Working Sounds
by Steve
I’m not sure how I feel about noise in a working environment. This morning, for instance, I have been disrupted and distracted by a colleague playing Michael Bublé’s Christmas hits at high volume, another colleague’s mobile phone squawking out a rather tinny rendition of something by Led Zeppelin, the constant chug of the photocopier, the initial sniffs of someone’s winter cold, plus your usual conversational hubbub/general non-specific office noise. I’m grateful that there haven’t been any especially loud phone calls, nor the bizarre, inexplicable exclamations to nobody in particular that sometimes emanate from certain staff.
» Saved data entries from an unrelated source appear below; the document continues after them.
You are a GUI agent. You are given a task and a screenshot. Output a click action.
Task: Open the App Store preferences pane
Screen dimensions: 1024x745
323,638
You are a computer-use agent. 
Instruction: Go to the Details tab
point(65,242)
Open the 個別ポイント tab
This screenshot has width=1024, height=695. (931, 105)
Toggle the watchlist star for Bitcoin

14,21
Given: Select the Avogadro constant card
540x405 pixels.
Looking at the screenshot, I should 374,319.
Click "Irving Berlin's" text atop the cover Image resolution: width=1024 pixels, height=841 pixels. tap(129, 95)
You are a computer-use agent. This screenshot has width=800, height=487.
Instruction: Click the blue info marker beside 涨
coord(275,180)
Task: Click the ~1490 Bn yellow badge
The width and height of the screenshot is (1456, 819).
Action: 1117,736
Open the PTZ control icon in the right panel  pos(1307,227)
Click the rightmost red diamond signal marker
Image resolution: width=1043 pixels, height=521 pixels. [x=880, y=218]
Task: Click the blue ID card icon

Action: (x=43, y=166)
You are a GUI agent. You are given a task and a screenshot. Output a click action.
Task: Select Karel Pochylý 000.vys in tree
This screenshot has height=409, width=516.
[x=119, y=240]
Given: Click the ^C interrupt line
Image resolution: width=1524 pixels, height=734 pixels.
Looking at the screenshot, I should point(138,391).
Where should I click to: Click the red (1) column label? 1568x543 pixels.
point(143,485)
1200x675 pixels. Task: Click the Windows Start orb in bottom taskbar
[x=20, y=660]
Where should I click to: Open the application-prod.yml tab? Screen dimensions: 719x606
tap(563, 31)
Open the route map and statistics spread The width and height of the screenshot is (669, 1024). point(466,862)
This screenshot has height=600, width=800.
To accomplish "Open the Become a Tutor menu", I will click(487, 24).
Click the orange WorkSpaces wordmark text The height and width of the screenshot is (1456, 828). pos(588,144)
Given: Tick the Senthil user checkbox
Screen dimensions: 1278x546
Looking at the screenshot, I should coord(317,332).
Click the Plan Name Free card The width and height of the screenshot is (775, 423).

Yet, this might all be excuses on my part for not being as productive as I’d like, or at least, as productive as perhaps I should be. Now, as I type this, the office has quietened down somewhat, and that quiet can be almost oppressive. A little background noise can be comforting, or at least blocks out those voices asking Why do we have to bother working today anyway?
I’m sure some gentle background music can help productive working, at least as a form of more tuneful white noise to block out the real world just enough to allow you to enter some sort of thinking space.
In terms of office noise, we live in an age of earphones, and quality broadband to stream all sorts of good stuff into those earphones, which can then block out all but the most annoying sounds. This certainly helps when undertaking more menial tasks, but I’m not sure it is that helpful when I have to properly engage the ol’ grey matter. Not that it stops me. We live in a multi-tasking age, and if that means doing two things badly (in this case listening and working), then so be it.
Anyway, this is really just an excuse to post something from a past age. The Atlantic has flagged up this great piece of music posted on the fine Ubuweb site. It is a symphony of mechanical noise, made in the 1960s from the standard office equipment of the time. I didn’t appreciate how noisy offices must have been in a world of typewriters, calculator machines and the like. Bublé, mobile ringtones and modern photocopiers have got nothing on this.
Disclaimer: I do actually have a soft spot for the smooth musical stylings of Mr Bublé, and I love Christmas music more than is strictly socially acceptable, I’m just not entirely convinced a working office at 9am on a wet November morning is the right time or place for it.
Nicely written post! I brought a very large set of headphones into work. When I have something that requires a lot of attention, I keep them plugged in but without music. It keeps all but the emotionally neediest coworkers from interrupting my work.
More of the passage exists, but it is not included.